AMNESTY INTERNATIONAL ▪ LES UNS ENVERS LES AUTRES
GALERIE WANTED, PARIS
6 décembre 2018 – 12 janvier 2019
La magie de la Déclaration universelle des droits de l’homme, texte le plus traduit au monde, est d’avoir formulé l’essentiel de ce qui nous rassemble et nous fait nous rassembler. Au cœur de ce projet inédit se trouve gravée notre aspiration commune : être, être vivant et vivre.
Il aura fallu des millénaires d’horreurs, d’esclavage, de tortures. Il aura fallu la sidération, l’impensable des camps de la mort pour enfin s’accorder sur des mots qui fédèrent.
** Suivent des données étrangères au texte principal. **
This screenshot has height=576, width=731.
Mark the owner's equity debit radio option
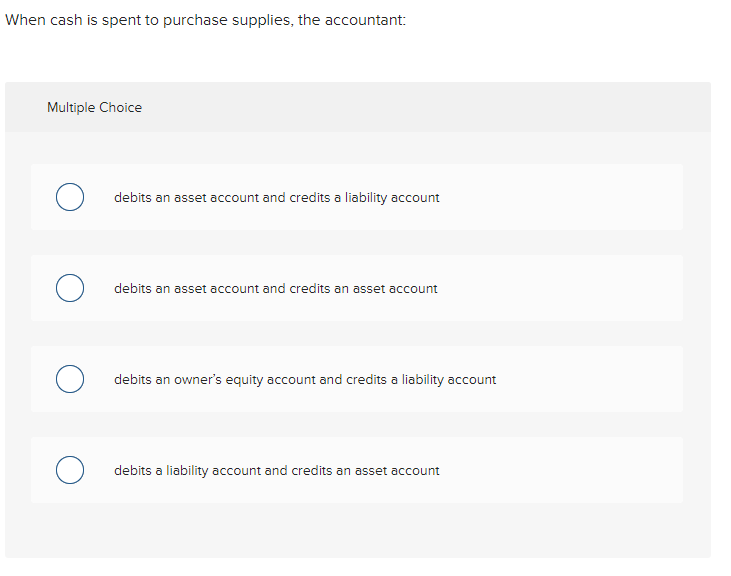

Liberté, dignité, justices sont devenues les fondements d’une utopie très concrète traduite en trente articles de droits, qui obligent autant qu’ils nous protègent.
Ce 70e anniversaire incite à ne se parer ni d’optimisme ni de pessimisme. Des choses vont mal et des choses vont mieux. Parce que nul ne peut ignorer les vents contraires qui de partout et de tout temps persistent à faire émerger des heures sombres, faire vivre ces droits est un impératif. C’est notre conviction que, si nous bénéficions par naissance de ces droits, nous avons aussi le pouvoir de veiller à leur respect.
Chez Amnesty International, nous ne cessons de revendiquer haut et fort notre attachement à cette Déclaration qui éclaire tous nos combats. Pour le témoigner à nouveau, nous avons invité des artistes majeurs à s’emparer du texte et en révéler l’ardente actualité. Une déambulation autour de notions essentielles, un chemin qui s’ouvre sur une certitude : les droits humains ne sont pas un privilège, et s’ils sont déjà des acquis pour certains, ils demeurent des espoirs pour d’autres. Il est aujourd’hui impossible d’imaginer le monde sans cette référence à partir de laquelle se mesurent la conscience du pire et l’espoir d’un meilleur.
Alexandre Jalbert et Pauline David - Amnesty International
Sélection
Commentaire ♥♥♥♥♥
Dans le cadre du 70e anniversaire de la Déclaration universelle des droits de l’homme, Amnesty International présente à la Galerie Wanted l’exposition « Les uns envers les Autres » afin d’attester de l’actualité du texte et de sa modernité. Le titre de l’exposition fait écho à un extrait de l’article premier de la Déclaration.
Neuf photographes contemporains ont été sollicités afin de créer des œuvres inédites permettant de s’interroger sur le texte dans un monde qui a radicalement changé depuis soixante-dix ans, mais dont les problématiques restent toujours d’actualité. Chacun s’est vu confier un thème qu’il a développé avec son propre regard. Lorenzo Meloni « Asile », Zanele Muholi « Libre », Claudia Huidobro & Tendance Floue « Être », Smith « Aimer », Yann Rabanier « Digne », Ulrich Lebeuf « Vivre », Anton Renborg « Savoir », Bruce Gilden « Défendre », Sebastian Liste « Justice ».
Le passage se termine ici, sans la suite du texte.